For me an interesting part of my work is how we might see open finance in the Long Term Savings sector develop over the next 5-10 years. And who will drive it?
Within government there is little to no enthusiasm for Open Banking and Pensions Dashboard governance to merge. So the question is does Open Finance in long term savings grow out of Open Banking or out of Pensions Dashboards?
One is a DWP project, with the paternalism that the is the DWP default. The other originally coming from the Competition and Markets Authority and driven by treasury who have a far more open market view.
My perception from this end of financial services is that Open Banking is driven much more by the organisations that want to consume the data than those who hold it. The whole point at the outset was to force banks to share their data.
But Dashboard in part was driven by providers, in the private sector at least, actually wanting the service and by the DWP trying to up engagement.

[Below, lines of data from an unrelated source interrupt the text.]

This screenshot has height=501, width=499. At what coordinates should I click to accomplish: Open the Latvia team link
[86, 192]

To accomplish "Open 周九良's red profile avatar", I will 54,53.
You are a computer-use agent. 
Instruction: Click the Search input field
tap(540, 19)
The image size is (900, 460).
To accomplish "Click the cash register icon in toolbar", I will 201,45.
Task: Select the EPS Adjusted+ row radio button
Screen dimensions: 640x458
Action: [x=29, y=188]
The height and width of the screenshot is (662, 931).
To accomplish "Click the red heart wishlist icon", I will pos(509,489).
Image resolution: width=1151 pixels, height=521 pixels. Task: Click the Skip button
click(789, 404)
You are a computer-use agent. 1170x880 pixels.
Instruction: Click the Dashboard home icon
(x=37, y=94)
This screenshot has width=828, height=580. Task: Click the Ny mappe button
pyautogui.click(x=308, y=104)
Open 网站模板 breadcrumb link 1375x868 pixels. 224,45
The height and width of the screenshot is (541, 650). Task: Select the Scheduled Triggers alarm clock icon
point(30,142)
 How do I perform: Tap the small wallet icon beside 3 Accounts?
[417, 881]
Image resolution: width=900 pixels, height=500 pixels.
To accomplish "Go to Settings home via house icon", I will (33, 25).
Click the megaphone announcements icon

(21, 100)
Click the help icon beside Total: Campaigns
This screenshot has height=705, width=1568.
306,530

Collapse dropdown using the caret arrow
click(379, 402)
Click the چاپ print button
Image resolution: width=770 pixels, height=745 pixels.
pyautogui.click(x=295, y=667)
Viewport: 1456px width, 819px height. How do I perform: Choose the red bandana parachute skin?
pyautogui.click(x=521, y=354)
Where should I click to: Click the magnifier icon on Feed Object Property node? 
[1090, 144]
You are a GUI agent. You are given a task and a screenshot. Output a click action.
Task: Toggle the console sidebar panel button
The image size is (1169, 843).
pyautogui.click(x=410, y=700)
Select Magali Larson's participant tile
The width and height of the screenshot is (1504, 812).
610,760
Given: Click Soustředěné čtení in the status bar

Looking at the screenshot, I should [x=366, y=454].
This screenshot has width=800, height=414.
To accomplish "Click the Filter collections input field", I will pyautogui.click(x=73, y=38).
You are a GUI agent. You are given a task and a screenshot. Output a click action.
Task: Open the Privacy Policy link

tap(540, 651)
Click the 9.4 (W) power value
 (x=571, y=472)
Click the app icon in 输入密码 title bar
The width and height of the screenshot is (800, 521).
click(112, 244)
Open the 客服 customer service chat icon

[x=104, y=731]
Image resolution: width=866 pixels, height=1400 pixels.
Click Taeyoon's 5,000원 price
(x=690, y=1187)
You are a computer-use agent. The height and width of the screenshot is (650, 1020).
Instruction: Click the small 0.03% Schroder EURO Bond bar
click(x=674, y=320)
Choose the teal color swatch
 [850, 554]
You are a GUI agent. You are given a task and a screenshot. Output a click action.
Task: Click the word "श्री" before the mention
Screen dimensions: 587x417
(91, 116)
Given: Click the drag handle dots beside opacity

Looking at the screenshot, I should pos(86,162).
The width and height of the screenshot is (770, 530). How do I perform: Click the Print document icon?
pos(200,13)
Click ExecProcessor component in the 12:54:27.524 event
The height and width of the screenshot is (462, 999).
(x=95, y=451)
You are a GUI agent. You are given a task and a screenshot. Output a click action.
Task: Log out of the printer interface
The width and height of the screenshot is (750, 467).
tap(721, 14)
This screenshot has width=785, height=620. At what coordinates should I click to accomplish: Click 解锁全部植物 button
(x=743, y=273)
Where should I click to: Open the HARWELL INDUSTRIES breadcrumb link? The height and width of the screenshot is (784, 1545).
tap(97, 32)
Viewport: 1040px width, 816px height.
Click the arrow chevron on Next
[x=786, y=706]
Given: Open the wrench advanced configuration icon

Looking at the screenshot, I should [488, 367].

Frankly within government and the regulators there is not a lot of trust in the motives of those who want to consume the data other than MaPS.
If the Open Banking model takes the lead and moves into our sector I would expect that this leads to a bigger demand for wider data set and far less controls on how to use the data than we have seen on Dashboards to date. It will want charges, investment information, transaction histories etc. And it won’t have a problem with initiating transactions like consolidation or even drawing down from a pension.
It will also be less worried about legacy products and old DB stuff. The market will chase the moveable money which is platform and modern workplace DC and mastertrusts. Plus of course all those lovely ISAs and bonds.
If its Pensions Dashboard that expands out, I expect that it will be slow and driven by specific use cases. I would think moving into pensions in retirement and drawdown would be first. Or slowly expanding the data set of dashboard, perhaps to include investment data. What I don’t expect to see is transactions for quite some time in that model. Not unless there is a fundamental change in the view of when guidance becomes advice.
My shiny pound is on Open banking becoming Open Finance and taking over. Partly as it’s already out there and also is less driven through the cumbersome framework of government. Plus Dashboard is still a year or two away. But mainly because its driven by the assumption that making the data more accessible is a good thing and does not need to be persuaded to do so.
In fact it may be that in 10 years time Pensions Dashboards is legacy tech subsumed by the open finance wave.
Whatever happens by the end of this decade open data will be a fact in our industry with all the impact that will have on advice, guidance, engagement and the pensions provider market.